## Source passage
Segment Open

In recent years, with the rapid development of economy, the convenient transportation makes people travel more easily. However, the emergence of skyscrapers and various construction projects make high falling injury and traffic accident injury occur frequently, which are the most common types of spinal cord injury. Degeneration of nerve axons after spinal cord injury leads to paralysis of the distal limbs and death. So far, there have been no effective clinical therapy for the recovery of spinal cord function, but animal experiments have made encouraging progress. Recovery process of spinal cord injury involves axonal regeneration and the neural molecular genetic changes in the surrounding environment. Adult animals after spinal cord injury have different degrees of functional recovery in an appropriate growth environment with the benefit of some damaged neurons in the central nervous system. In this paper, we have discussed the changes of miRNA/LncRNA in the progress of regeneration and repair after spinal cord injury.

Introduction

Spinal cord injury (SCI) is a devastating condition that causes substantial morbidity and mortality for which no treatments are available (Antonic A, et al., 2013; Eckert MJ, et al., 2017). Complications, particularly pressure ulcers and pulmonary complications, occur frequently during the acute phase following traumatic spinal cord injury (van Weert KCM, et al., 2014; Ahuja CS, et al., 2017). Sprouting and axonal regrowth are key components of functional recovery but often counteracted by the inhibitory molecules (Plantman S, 2013). Once SCI occurs, re-establishing functional circuitry in the damaged central nervous system (CNS) faces multiple challenges including lost tissue volume, insufficient intrinsic growth capacity of adult neurons and the inhibitory environment in the damaged CNS. Dysfunction of the blood-spinal cord barrier (BSCB) which shares the same principal building blocks with the blood-brain barrier (BBB), plays a fundamental role in the etiology or progression of several pathological conditions of the spinal cord, such as SCI (Bartanusz V, et al., 2011).

Segment Closed

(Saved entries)
Segment Open

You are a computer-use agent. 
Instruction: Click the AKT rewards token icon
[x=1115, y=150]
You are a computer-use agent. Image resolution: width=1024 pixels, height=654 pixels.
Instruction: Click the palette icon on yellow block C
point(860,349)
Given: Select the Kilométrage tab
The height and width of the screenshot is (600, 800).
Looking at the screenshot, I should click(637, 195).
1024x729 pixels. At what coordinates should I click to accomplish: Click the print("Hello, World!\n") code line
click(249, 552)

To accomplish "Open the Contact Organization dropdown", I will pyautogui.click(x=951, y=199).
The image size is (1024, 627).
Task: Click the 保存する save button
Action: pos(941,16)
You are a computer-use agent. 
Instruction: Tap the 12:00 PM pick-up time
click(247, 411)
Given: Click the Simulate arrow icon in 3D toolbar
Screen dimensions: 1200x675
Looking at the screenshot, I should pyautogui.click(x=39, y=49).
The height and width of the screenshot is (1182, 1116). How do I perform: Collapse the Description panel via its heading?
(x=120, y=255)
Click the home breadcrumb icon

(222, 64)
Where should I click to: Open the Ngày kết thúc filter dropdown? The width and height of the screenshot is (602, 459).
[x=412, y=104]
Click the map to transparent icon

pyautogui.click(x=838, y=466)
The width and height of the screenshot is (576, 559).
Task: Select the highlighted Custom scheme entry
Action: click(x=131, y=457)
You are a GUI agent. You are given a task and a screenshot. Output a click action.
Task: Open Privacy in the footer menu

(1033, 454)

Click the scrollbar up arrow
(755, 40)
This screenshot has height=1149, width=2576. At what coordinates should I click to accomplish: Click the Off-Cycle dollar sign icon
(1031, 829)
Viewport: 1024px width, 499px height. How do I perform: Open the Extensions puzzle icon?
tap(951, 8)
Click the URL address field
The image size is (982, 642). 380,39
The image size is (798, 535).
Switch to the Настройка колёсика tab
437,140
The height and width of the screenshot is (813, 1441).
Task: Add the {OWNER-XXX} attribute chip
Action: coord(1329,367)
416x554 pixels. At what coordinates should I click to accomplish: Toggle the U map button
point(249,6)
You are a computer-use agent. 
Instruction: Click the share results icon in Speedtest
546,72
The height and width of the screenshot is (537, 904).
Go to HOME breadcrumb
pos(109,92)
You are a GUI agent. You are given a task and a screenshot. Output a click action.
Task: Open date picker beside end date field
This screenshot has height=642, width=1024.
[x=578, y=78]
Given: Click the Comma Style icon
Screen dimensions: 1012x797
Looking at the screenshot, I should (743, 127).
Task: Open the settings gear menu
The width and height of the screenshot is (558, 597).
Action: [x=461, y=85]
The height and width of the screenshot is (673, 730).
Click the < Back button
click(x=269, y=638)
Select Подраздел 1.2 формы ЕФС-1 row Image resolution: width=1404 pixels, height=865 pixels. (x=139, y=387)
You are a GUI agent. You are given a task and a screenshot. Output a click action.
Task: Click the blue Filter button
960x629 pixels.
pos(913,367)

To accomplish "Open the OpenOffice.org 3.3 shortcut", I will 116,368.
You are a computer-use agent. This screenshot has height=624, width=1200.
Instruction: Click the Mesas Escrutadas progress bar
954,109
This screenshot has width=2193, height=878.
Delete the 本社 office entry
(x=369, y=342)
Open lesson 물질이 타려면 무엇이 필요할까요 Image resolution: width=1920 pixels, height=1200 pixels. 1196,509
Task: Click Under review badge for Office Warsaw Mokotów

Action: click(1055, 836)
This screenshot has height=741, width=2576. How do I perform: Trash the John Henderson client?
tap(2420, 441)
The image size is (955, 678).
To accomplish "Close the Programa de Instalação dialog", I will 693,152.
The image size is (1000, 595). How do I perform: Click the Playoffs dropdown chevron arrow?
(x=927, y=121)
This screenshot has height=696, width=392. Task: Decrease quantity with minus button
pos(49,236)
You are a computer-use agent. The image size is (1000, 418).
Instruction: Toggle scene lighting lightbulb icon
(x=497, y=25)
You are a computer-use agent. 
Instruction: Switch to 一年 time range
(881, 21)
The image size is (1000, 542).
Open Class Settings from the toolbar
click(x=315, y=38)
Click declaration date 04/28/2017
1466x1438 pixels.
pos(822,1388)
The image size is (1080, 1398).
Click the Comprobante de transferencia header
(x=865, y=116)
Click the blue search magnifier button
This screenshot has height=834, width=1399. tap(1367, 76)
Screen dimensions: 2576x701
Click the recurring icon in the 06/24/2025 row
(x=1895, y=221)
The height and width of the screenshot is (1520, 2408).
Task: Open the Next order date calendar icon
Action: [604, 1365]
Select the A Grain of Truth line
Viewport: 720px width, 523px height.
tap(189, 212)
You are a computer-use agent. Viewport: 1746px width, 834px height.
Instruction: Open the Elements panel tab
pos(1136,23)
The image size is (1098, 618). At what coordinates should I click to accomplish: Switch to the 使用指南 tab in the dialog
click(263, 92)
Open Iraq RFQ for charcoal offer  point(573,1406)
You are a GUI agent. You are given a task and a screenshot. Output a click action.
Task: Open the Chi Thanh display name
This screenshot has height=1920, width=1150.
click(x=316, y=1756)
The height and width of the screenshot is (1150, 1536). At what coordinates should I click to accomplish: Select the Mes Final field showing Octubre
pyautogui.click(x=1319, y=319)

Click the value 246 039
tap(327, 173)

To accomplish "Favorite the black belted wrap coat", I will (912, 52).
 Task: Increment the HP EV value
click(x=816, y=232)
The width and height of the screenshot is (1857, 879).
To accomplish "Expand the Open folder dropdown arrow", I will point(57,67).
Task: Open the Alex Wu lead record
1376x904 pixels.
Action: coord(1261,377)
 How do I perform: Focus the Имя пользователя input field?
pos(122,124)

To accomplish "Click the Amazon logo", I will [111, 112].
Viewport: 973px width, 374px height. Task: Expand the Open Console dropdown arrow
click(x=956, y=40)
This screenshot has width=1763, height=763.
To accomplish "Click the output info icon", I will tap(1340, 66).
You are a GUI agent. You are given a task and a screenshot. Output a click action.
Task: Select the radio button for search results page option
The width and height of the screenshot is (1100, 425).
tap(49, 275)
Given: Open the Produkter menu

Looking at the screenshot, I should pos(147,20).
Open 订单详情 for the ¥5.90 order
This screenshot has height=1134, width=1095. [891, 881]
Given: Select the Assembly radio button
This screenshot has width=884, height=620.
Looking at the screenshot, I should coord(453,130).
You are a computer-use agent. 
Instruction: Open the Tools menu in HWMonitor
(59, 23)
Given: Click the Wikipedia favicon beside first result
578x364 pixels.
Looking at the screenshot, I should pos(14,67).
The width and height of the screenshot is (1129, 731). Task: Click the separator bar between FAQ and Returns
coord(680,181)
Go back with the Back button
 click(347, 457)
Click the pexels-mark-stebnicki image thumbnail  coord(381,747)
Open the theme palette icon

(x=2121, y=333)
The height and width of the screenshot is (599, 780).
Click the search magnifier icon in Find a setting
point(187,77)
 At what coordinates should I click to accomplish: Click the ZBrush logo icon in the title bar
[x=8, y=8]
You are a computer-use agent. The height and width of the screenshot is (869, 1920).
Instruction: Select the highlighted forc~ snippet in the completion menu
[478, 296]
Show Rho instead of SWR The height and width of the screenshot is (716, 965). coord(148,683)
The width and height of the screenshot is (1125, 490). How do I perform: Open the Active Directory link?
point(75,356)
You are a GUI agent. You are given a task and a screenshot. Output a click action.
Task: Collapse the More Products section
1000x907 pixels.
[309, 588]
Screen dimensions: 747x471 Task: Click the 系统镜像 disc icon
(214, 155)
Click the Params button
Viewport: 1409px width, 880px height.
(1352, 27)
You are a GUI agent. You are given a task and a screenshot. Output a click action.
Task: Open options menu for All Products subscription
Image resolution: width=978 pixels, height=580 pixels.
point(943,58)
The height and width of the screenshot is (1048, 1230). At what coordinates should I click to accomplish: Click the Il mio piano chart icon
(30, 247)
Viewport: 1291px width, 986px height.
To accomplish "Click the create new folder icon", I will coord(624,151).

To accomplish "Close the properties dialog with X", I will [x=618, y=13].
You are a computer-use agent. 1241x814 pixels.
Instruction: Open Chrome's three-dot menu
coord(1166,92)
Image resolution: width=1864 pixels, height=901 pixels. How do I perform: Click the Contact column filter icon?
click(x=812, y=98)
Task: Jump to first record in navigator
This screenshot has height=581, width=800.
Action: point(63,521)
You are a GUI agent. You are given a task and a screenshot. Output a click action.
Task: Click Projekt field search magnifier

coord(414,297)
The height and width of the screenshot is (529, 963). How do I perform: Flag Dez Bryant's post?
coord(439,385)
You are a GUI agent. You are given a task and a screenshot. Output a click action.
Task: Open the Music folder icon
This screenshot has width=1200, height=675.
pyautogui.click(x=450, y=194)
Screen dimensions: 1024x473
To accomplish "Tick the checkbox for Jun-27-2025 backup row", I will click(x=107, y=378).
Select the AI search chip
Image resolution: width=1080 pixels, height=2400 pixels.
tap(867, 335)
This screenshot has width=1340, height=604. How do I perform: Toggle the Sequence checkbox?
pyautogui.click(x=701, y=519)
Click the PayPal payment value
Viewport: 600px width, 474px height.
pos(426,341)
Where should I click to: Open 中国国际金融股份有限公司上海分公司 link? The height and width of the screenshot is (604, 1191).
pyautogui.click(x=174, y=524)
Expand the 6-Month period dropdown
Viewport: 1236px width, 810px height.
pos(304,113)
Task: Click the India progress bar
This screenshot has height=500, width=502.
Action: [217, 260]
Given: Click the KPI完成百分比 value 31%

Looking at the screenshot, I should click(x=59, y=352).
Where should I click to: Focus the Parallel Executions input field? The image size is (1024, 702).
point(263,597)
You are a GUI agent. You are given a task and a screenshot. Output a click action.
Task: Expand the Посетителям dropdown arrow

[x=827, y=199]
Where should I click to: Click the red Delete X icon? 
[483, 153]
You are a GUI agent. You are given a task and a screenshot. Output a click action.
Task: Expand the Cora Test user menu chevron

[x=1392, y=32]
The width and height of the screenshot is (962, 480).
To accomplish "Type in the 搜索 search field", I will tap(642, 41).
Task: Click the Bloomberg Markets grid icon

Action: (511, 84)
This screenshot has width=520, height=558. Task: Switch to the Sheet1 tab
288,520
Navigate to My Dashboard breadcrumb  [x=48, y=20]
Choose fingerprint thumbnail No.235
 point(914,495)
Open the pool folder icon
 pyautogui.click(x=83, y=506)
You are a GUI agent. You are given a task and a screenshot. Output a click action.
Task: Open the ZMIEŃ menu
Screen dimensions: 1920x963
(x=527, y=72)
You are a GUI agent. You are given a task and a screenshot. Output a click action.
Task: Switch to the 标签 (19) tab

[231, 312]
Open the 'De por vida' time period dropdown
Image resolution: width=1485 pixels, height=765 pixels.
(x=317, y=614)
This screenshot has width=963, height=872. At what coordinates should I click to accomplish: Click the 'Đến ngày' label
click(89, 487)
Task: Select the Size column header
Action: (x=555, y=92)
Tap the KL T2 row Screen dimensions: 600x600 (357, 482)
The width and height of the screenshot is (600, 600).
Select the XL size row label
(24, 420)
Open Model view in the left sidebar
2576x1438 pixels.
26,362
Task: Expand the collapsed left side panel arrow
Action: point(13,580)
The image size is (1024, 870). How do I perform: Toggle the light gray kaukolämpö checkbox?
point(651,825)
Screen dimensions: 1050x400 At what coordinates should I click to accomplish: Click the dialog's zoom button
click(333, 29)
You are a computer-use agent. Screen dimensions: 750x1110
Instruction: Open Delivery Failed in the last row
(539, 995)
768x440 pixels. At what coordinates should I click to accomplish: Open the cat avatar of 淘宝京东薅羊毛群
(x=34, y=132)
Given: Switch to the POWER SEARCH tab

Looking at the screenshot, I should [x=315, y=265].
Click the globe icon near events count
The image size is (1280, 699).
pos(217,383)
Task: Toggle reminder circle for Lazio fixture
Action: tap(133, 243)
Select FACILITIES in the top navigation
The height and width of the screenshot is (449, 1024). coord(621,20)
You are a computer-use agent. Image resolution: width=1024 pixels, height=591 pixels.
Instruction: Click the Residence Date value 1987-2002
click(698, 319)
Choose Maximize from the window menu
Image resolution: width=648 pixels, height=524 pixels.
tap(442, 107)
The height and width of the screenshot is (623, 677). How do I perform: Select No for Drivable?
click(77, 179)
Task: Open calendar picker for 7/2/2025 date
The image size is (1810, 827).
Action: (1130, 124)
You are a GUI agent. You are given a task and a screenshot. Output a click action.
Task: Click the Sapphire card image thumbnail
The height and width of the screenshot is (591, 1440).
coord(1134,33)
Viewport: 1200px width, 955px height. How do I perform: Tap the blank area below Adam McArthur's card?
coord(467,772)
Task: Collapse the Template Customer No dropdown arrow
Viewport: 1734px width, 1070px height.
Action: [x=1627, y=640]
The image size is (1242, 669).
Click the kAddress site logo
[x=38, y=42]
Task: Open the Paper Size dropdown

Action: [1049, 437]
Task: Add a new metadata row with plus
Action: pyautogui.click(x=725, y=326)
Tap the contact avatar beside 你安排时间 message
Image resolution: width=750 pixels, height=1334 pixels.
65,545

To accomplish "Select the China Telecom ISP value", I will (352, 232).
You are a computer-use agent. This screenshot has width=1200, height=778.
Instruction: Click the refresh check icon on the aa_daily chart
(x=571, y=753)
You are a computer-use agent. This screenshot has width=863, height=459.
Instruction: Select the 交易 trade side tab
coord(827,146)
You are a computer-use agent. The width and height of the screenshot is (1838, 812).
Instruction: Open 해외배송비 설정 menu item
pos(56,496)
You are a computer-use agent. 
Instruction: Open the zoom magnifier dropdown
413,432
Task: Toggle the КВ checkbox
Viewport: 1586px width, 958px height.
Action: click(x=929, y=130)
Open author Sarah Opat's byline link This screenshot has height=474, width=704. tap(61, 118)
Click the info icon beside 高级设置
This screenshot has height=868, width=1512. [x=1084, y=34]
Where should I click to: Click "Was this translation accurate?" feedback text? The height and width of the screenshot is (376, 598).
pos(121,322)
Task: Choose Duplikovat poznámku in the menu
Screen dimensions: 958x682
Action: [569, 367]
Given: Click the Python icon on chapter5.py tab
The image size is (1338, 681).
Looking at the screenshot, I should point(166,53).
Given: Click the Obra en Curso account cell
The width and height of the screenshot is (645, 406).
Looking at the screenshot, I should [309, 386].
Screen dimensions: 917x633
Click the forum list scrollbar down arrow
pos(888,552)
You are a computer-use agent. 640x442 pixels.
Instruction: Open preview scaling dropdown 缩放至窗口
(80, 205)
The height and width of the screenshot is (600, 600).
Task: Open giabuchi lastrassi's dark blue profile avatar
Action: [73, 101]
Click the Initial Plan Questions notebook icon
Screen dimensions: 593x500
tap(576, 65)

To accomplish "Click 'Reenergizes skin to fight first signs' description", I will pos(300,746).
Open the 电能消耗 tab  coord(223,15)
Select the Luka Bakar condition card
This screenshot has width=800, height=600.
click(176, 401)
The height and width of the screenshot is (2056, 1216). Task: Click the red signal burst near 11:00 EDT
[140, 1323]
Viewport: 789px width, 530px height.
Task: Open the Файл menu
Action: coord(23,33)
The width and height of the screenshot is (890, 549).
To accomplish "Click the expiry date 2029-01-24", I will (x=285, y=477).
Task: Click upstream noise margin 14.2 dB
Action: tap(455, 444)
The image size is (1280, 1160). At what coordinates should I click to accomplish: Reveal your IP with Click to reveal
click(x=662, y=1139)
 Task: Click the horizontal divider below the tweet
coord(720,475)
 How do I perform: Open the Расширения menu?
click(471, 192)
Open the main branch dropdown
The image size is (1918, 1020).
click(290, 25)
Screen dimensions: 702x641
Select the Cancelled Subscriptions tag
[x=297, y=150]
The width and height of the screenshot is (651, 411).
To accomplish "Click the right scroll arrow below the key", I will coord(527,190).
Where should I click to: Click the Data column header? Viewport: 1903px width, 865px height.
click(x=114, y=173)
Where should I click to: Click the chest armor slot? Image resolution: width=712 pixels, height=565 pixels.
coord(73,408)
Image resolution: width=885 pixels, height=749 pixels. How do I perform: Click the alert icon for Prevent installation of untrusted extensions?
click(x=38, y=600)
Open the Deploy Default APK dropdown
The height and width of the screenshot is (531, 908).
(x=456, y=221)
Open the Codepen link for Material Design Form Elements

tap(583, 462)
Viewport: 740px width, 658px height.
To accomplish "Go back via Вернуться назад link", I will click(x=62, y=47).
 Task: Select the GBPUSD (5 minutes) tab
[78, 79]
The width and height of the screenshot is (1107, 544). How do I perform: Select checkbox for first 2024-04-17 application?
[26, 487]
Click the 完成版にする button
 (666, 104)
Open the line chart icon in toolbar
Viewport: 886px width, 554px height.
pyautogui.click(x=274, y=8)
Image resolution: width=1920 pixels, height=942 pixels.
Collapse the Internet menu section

Segment Closed

## Check your understanding
(1) According to the spinal cord injury passage, which two types of injury are the most common types of spinal cord injury?
(2) Proceed with the spinal cord injury passage, writing on from its final sentence about blood-spinal cord barrier dysfunction.

## Answers per task
(1) High falling injury and traffic accident injury.

(2)
Spinal cord injury therapeutics

Nowadays, clinic treatments for SCI are primarily confined to minizing secondary damage by reducing compression in trauma spots and stabilizing the spinal column (Cao HQ, et al., 2013). Although efforts and money have been spent in developing agents for acute and subacute SCI, no effective agents have been found up to now (Tator CH, et al., 2012; Assinck P, et al., 2017).

Acute traumatic central cord syndrome (ATCCS) is the most common type of incomplete SCI, characterized by predominant upper extremity weakness, less severe sensory and bladder dysfunction. Non-surgical treatment relies on external immobilization, maintenance of sufficient systolic blood pressure and early rehabilitation, which is mainly applied for patients suffering from mild ATCCS. In order to achieve spinal cord decompression, surgical management of ATCCS consists of posterior, anterior or combined approaches with or without stabilization (Molliqaj G, et al., 2014).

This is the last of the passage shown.